Why it expresses the thesis
The purest public expression of the data-moat argument: 200+ petabytes of multimodal oncology data, relationships with a large share of US oncologists, and a recently-hit positive adjusted-EBITDA inflection on $1.27B revenue growing ~25–30%. Management positions it as AI infrastructure, not a diagnostics vendor — exactly the durable layer the thesis overweights.
The data asset is closed-loop: genetic sequencing, clinical records, and medical imaging combined into a dataset that compounds with every patient and cannot be scraped or bought. That scale is the barrier to entry.
The higher-margin mix
The Lens analytics platform and AI-driven trial-matching technologies serve pharmaceutical clients. These higher-margin offerings — not the base diagnostics — are the segments carrying the multiple and attracting investor attention. Recent oncology partnerships (Merck, Predicta Biosciences) reinforce the precision-medicine flywheel.
What to diligence
- Path to GAAP profitability and cash burn trajectory.

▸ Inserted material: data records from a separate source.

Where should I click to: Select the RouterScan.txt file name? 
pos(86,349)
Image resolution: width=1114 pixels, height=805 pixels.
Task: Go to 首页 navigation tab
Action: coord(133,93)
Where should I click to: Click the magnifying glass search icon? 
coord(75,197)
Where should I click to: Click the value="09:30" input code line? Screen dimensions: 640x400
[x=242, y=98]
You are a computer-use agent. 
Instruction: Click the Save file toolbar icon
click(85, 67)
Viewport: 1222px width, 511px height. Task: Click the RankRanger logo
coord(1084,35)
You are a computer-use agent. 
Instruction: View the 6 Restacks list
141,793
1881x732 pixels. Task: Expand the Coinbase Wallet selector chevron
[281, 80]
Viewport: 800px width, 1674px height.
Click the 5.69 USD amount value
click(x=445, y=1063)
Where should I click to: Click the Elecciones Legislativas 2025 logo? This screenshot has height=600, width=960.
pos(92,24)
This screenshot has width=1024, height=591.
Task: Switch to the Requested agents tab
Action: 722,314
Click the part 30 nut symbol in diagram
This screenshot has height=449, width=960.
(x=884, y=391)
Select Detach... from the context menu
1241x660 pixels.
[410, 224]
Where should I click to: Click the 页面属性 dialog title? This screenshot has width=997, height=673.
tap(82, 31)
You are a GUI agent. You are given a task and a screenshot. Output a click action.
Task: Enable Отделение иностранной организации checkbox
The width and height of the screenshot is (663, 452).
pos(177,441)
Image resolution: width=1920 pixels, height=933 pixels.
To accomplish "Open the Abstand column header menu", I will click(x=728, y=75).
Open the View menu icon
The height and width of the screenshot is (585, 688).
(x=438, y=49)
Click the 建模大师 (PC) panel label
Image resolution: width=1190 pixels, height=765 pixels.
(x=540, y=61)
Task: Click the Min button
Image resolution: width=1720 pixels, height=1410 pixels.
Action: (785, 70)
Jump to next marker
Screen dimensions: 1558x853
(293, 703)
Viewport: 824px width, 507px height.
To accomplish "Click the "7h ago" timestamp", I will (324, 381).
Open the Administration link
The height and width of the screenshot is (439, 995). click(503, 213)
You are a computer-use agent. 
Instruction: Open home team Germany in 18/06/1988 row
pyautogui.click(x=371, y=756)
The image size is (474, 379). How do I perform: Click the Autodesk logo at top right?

- Defensibility of the data moat against payer/provider data-portability mandates.
- Concentration in oncology versus expansion into cardiology and neuropsychiatry.
- Whether the Lens / trial-matching higher-margin mix can sustain the forward multiple.
Current technicals are weak and the stock has pulled back year-to-date — a position to scale into on volatility rather than chase.